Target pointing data

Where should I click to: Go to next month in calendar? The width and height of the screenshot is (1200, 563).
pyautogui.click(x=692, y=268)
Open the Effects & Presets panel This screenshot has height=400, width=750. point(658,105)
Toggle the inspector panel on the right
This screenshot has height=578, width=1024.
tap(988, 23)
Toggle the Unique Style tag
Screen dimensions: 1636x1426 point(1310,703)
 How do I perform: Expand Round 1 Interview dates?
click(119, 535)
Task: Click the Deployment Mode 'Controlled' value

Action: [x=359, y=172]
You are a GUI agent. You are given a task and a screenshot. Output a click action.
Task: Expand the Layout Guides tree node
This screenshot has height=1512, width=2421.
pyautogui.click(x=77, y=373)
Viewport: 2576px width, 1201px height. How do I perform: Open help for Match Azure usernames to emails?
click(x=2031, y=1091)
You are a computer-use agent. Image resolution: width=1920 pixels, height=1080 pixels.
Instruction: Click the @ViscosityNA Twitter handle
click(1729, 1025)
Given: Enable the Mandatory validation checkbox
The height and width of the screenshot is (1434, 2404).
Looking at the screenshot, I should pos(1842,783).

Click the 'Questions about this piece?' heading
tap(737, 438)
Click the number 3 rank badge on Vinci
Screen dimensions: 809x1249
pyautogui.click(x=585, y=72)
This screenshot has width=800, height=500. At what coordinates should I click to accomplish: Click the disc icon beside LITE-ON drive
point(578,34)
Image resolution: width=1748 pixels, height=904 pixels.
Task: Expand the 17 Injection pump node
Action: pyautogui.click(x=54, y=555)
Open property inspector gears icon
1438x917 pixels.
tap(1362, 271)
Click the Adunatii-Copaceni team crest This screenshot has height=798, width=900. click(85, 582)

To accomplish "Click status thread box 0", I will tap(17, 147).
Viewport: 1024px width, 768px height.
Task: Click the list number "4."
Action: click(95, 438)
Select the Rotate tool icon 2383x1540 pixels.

### WORK TO COMPLETE
Print every line of the records above verbatim, in order.

### ANSWER FOR THIS EXERCISE
Where should I click to: Go to next month in calendar? The width and height of the screenshot is (1200, 563).
pyautogui.click(x=692, y=268)
Open the Effects & Presets panel This screenshot has height=400, width=750. point(658,105)
Toggle the inspector panel on the right
This screenshot has height=578, width=1024.
tap(988, 23)
Toggle the Unique Style tag
Screen dimensions: 1636x1426 point(1310,703)
 How do I perform: Expand Round 1 Interview dates?
click(119, 535)
Task: Click the Deployment Mode 'Controlled' value

Action: [x=359, y=172]
You are a GUI agent. You are given a task and a screenshot. Output a click action.
Task: Expand the Layout Guides tree node
This screenshot has height=1512, width=2421.
pyautogui.click(x=77, y=373)
Viewport: 2576px width, 1201px height. How do I perform: Open help for Match Azure usernames to emails?
click(x=2031, y=1091)
You are a computer-use agent. Image resolution: width=1920 pixels, height=1080 pixels.
Instruction: Click the @ViscosityNA Twitter handle
click(1729, 1025)
Given: Enable the Mandatory validation checkbox
The height and width of the screenshot is (1434, 2404).
Looking at the screenshot, I should pos(1842,783).

Click the 'Questions about this piece?' heading
tap(737, 438)
Click the number 3 rank badge on Vinci
Screen dimensions: 809x1249
pyautogui.click(x=585, y=72)
This screenshot has width=800, height=500. At what coordinates should I click to accomplish: Click the disc icon beside LITE-ON drive
point(578,34)
Image resolution: width=1748 pixels, height=904 pixels.
Task: Expand the 17 Injection pump node
Action: pyautogui.click(x=54, y=555)
Open property inspector gears icon
1438x917 pixels.
tap(1362, 271)
Click the Adunatii-Copaceni team crest This screenshot has height=798, width=900. click(85, 582)

To accomplish "Click status thread box 0", I will tap(17, 147).
Viewport: 1024px width, 768px height.
Task: Click the list number "4."
Action: click(95, 438)
Select the Rotate tool icon 2383x1540 pixels.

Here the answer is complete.